::: Reading passage :::

FutureSDR MobiCom Demo Accepted


Our FutureSDR + IPEC demo is accepted at ACM MobiCom 2023. Yay!

In the demo, we show the same FutureSDR receiver running on three very different platforms:

  • a normal laptop, interfacing an Aaronia Spectran v6 SDR
  • a web browser, compiled to WebAssembly and interfacing a HackRF SDR through WebUSB
  • an AMD/Xilinx RFSoC ZCU111 evaluation board

On the ZCU111, the same decoder is implemented both in software (using FutureSDR) and in hardware (using IPEC). Since both implementations have the same structure, we can configure during runtime after which decoding stage to switch from FPGA to CPU processing.

With regard to FutureSDR, this highlights two important features:

  • We show the portability of FutureSDR, having the same receiver running on three very different platforms.
  • We show that the software implementation is capable of offloading different parts of the decoding dynamically during runtime.

Please checkout the paper for further information or visit our booth at the conference.

  1. David Volz, Andreas Koch and Bastian Bloessl, "Software-Defined Wireless Communication Systems for Heterogeneous Architectures," Proceedings of 29th Annual International Conference on Mobile Computing and Networking (MobiCom 2023), Demo Session, Madrid, Spain, October 2023. [DOI, BibTeX, PDF and Details...]

WebAssembly Tutorial


With all the cool Software Defined Radio (SDR) WebAssembly projects popping up, it seems like 2023 is the year of SDR in the browser :-)

We recently worked on improving the WebAssembly support for FutureSDR and are pretty happy with the result. It no longer requires pulling a lot of tricks to cross-compile the native driver with emscripten but enables a complete Rust workflow.

The current user experience is shown in a tutorial-style live coding video, where we port a native FutureSDR ZigBee receiver to WebAssembly.

FutureSDR Demo at 6G Platform Germany


David Volz and I presented our demo FutureSDR meets IPEC at the Berlin 6G Conference, a meeting of all 6G-related projects, funded by the Federal Ministry of Education and Research (BMBF). Our demo showed how FutureSDR can be used to implement platform-independent real-time signal processing applications that can be reconfigured during runtime.

We had the same FutureSDR receiver running on a Xilinx RFSoC FPGA board, a normal laptop with an Aaronia Spectran V6 SDR, an in the web, using a HackRF. We, furthermore, had the same receiver implemented on the FPGA of the RFSoC, using David’s IPEC framework for Inter-Processing Element Communication. Since the FPGA and the CPU implementations had the same structure, we could dynamically decide where to make the cut between FPGA and CPU processing, which was reflected in the CPU load of the RFSoC’s ARM processor.



We finally entered the proc_macro game for some advanced syntactic sugaring :-) The macros are still experimental but already fun to use.

At the moment, we support two macros; one for connecting the flowgraph and one for implementing message handlers.

Connect Macro

The connect! macro serves two purposes. It adds blocks to the flowgraph and it allows to connect them.

::: Material supplied :::

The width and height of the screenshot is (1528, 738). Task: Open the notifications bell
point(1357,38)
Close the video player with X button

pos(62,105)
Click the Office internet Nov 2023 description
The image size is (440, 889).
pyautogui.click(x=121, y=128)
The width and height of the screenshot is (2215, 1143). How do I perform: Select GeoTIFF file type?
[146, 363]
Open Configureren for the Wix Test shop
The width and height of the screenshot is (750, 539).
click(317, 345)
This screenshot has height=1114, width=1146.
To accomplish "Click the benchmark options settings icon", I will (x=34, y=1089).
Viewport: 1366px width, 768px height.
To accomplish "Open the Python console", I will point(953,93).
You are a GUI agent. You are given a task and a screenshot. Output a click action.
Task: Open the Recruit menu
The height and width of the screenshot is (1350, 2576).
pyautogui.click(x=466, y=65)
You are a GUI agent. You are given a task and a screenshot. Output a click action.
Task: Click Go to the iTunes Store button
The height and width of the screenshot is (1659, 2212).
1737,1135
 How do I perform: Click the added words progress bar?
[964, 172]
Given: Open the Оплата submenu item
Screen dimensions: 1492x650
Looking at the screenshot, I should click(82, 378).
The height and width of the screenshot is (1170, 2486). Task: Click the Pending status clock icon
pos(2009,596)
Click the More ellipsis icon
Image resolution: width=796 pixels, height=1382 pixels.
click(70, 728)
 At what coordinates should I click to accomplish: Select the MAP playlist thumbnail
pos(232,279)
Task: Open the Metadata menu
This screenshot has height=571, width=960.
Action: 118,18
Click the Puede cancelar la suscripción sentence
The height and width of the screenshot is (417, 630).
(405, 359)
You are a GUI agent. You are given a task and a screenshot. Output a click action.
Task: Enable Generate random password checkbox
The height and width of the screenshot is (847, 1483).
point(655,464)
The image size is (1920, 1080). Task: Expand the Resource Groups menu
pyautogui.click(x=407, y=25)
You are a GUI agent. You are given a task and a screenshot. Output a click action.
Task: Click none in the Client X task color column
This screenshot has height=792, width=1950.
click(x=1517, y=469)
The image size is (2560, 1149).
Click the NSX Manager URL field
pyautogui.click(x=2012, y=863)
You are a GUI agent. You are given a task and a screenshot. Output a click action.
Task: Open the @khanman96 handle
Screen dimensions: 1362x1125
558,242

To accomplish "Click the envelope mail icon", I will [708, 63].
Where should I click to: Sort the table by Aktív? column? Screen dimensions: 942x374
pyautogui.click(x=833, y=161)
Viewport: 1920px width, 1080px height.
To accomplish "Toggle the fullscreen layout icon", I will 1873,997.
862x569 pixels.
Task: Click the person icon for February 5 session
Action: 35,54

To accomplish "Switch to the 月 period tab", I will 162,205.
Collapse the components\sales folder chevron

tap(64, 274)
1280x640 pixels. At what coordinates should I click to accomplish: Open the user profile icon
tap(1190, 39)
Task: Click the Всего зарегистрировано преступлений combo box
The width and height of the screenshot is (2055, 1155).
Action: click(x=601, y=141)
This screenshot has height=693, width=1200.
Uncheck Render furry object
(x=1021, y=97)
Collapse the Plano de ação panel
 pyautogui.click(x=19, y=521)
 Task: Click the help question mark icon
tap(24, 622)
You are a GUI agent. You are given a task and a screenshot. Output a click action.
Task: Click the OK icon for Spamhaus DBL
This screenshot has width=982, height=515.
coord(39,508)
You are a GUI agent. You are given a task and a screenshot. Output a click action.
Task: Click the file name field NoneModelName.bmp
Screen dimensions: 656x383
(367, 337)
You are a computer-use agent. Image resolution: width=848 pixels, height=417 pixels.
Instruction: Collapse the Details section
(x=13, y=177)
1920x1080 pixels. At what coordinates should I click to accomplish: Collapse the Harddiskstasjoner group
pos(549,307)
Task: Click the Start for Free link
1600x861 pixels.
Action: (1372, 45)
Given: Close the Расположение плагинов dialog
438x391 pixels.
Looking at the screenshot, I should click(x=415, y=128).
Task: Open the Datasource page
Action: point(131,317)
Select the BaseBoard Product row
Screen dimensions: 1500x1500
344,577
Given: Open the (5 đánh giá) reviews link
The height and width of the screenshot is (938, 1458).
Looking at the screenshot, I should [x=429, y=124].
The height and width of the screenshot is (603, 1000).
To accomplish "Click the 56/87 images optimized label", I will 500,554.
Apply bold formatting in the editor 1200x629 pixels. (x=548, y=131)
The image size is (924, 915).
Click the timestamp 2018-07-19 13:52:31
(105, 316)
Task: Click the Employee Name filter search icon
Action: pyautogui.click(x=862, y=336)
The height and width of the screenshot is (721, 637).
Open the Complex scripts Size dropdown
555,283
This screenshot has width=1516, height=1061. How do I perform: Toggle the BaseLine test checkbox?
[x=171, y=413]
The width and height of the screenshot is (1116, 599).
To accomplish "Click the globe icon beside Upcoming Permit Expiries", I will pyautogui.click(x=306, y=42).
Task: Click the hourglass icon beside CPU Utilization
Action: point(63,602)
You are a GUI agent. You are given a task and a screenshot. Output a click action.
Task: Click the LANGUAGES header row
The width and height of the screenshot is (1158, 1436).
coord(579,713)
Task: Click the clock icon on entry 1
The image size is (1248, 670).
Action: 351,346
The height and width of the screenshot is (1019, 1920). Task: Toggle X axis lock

:::

▶ **Complete the following**:
1. In the FutureSDR news page, list the platforms that run the same FutureSDR receiver in the MobiCom 2023 demo.
2. According to the FutureSDR news page, which ministry funds the projects that meet at the Berlin 6G Conference?

▶ **Complete answers**:
1.
- A normal laptop, interfacing an Aaronia Spectran v6 SDR
- A web browser, compiled to WebAssembly and interfacing a HackRF SDR through WebUSB
- An AMD/Xilinx RFSoC ZCU111 evaluation board

2. The Federal Ministry of Education and Research (BMBF).